EXERCISE OBJECTIVE:
How many lines below contain the word "Select"? Reply solely with the number.

Content starts

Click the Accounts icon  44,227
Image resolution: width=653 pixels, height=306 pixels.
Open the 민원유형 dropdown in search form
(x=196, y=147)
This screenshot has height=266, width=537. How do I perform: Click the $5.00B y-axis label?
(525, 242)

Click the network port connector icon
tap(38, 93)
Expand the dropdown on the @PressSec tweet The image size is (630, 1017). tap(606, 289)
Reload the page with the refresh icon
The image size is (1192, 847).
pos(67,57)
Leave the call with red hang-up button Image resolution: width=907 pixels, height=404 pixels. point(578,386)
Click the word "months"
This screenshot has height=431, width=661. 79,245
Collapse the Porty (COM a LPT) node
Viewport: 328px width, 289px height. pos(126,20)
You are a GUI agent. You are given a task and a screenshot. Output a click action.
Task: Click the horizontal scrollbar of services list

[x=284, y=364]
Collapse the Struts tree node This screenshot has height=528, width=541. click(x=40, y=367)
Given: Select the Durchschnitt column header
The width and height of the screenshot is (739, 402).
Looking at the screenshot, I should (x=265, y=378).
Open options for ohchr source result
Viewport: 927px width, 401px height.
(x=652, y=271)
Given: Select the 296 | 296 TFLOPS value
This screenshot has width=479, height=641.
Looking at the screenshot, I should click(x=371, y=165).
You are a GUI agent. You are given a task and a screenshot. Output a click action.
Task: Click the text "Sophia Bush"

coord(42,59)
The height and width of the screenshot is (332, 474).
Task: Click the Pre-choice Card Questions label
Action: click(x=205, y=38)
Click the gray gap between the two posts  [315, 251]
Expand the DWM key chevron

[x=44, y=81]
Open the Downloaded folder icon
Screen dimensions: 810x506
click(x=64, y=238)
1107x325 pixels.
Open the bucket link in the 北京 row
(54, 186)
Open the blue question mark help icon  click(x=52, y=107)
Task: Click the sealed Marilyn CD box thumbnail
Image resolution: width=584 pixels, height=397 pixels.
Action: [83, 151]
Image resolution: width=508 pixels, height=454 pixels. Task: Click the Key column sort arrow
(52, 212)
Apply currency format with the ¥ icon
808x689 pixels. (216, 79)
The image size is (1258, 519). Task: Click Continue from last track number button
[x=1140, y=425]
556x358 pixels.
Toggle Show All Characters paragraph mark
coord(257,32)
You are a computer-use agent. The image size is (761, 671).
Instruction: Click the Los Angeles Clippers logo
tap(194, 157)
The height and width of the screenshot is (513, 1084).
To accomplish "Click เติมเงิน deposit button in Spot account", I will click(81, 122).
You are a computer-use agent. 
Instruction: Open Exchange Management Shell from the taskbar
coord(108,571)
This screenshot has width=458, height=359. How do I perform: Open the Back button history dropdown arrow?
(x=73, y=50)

Content ends

THE ANSWER:
2